Wound swabs should be collected and sent to the laboratory in a timely way for culture and sensitivity testing.
Indications include infected surgical wounds, for example perineum, umbilicus, and invasive device insertion site (e.g. central line insertion site, drain site, suprapubic catheter site). Infected chicken pox pustules would also meet the definition of a wound.
The midwife should:
- Correctly complete the laboratory request form.
- Gain patient consent to take the specimen and inform the patient of the rationale for it.
- Ensure the patient is comfortable, and their privacy and dignity is maintained.
- Collect the specimen in a way that avoids contamination – see Chapter 5 (Asepsis and sepsis).
- Use the correct transport medium.
- Arrange transportation to the laboratory in a timely way or store appropriately if necessary.
- Check and act on results once they are available.
- Document collection of the specimen and the results together with any resulting actions.
Once the swab has been obtained it should be placed in a plastic specimen bag together with the laboratory form in line with local policies and procedures. Specimens should be sent to the laboratory as soon as possible and should not be left for long periods at ambient temperatures as this may result in overgrowth of commensal bacteria, which can impact on the accuracy of the laboratory result.
If transport to the laboratory will be delayed the specimen should be refrigerated (not in a food fridge) until the next available laboratory collection.
Note: this procedure requires an aseptic technique to avoid contamination of the swab or wound, which could lead to incorrect laboratory analysis due to contamination of equipment or the specimen.
- Positively identify the patient.
- Ensure all necessary equipment is available (including correct swab and laboratory form).
- Explain the procedure to the patient.
- Obtain patient consent.
- Obtain the swab before antibiotics are commenced wherever possible.
- Perform hand hygiene before patient contact.
- Remove old wound dressing if present – use personal protective equipment (PPE – gloves and apron) if required.
- Dip swab in transport media included in swab container or moisten with sterile saline (do not use tap water) (Figures 52.1).
- Rotate the swab over the area to be swabbed using a zig zag motion, ensuring you make contact with the area of the wound showing signs of infection (Figure 52.2).
- If a wound sinus is suspected or present do not probe the tract as exploration of the sinus should only be undertaken with a dedicated sinus probe. Cotton tips/ swabs or applicators should not be used for exploration. Swabbing of the sinus, if requested, should be undertaken by or with the support of tissue viability or surgical specialists.
- If pus is present swab pus.
- Replace swab in the container (Figure 52.3).
- Redress wound if necessary.
- Remove PPE and perform hand hygiene.
- Make the woman comfortable.
- Complete patient identification labels and send to laboratory.
Document in patient records.
Pus usually presents as a white/yellowish discharge. It comprises dead leucocytes, which are produced by the body in response to the presence of infection.

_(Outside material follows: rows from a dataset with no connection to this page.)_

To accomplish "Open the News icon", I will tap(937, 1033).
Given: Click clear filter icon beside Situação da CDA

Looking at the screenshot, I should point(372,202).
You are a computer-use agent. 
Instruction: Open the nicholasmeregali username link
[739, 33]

Large wounds may include chronic wounds. In the maternity setting chronic wounds may include pressure ulcers or diabetic foot wounds. Large wounds may include areas of debridement (for example following breakdown of a caesarean section wound) or burns. It is not possible or necessary to swab the whole wound – attention should be paid to areas where inflammation or exudate/ pus are present.

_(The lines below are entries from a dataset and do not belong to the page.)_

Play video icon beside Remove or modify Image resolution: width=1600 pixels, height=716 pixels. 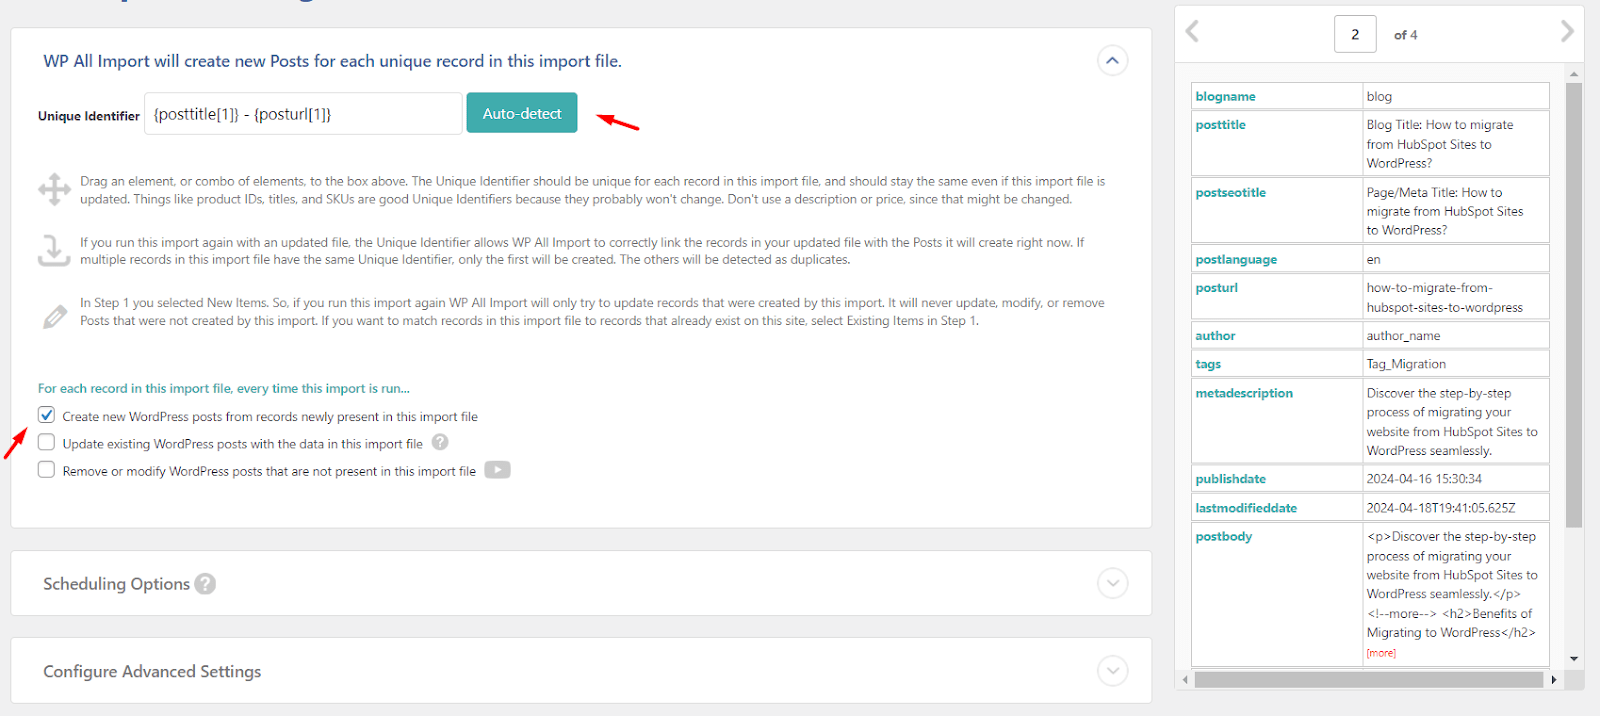click(x=497, y=470)
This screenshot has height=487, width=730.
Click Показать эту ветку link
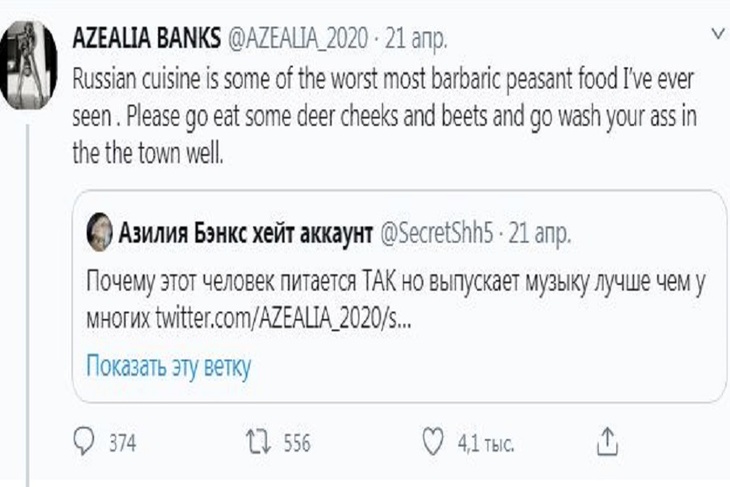pos(167,366)
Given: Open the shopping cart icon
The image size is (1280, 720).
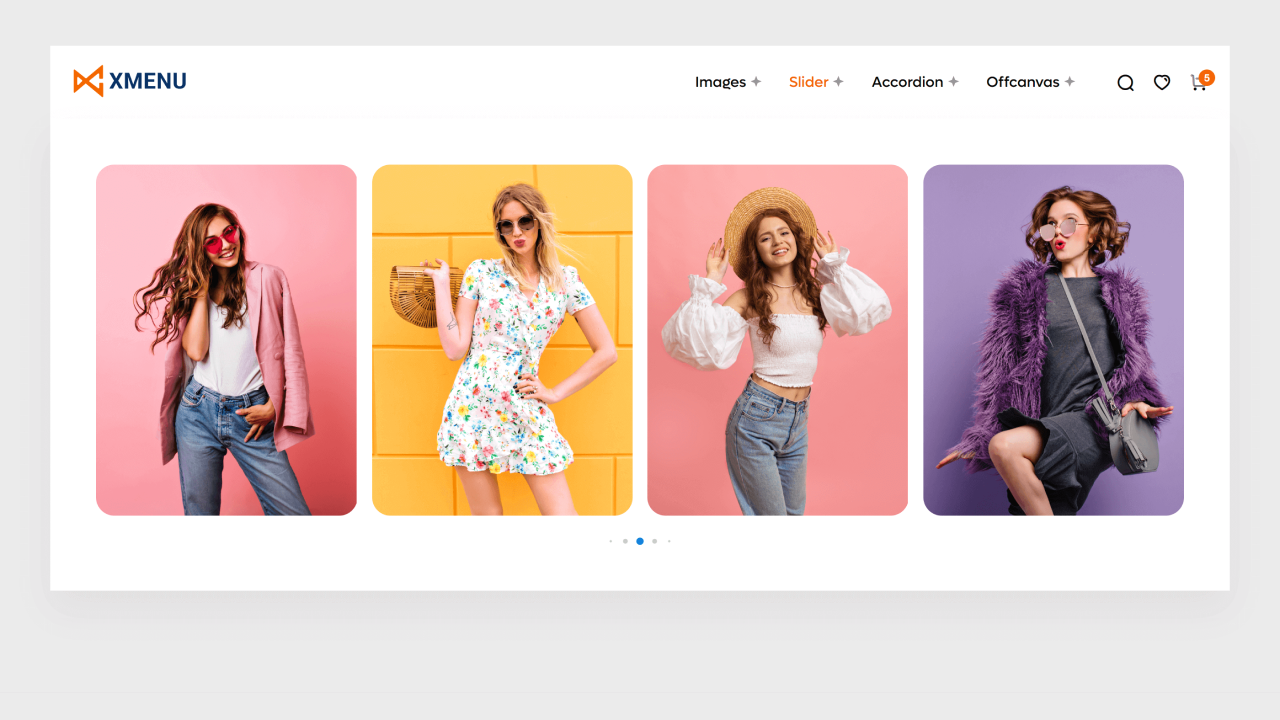Looking at the screenshot, I should coord(1197,84).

Chronic wounds, as described above, are often heavily colonised with bacteria and do not require regular or ‘just in case’ swabbing. Swabs should only be taken if the presence of infection is suspected. In chronic wounds infection is characterised by increasing pain, inflammation/cellulitis and a pyrexia. If a sample of the wound is required, a tissue biopsy rather a wound swab is the preferred microbiological sample.
If a swab is required:
- Cleanse the wound by irrigating with sterile/tap water or saline to remove surface bacterial contaminants in line with local policies.
- Remove any slough and necrotic tissue if easily dislodged.
- Swab viable wound tissue only (do not take swabs from necrotic areas) on the edge of the wound or from areas showing signs of infection.
For complex wounds the expertise of tissue viability specialists should be sought.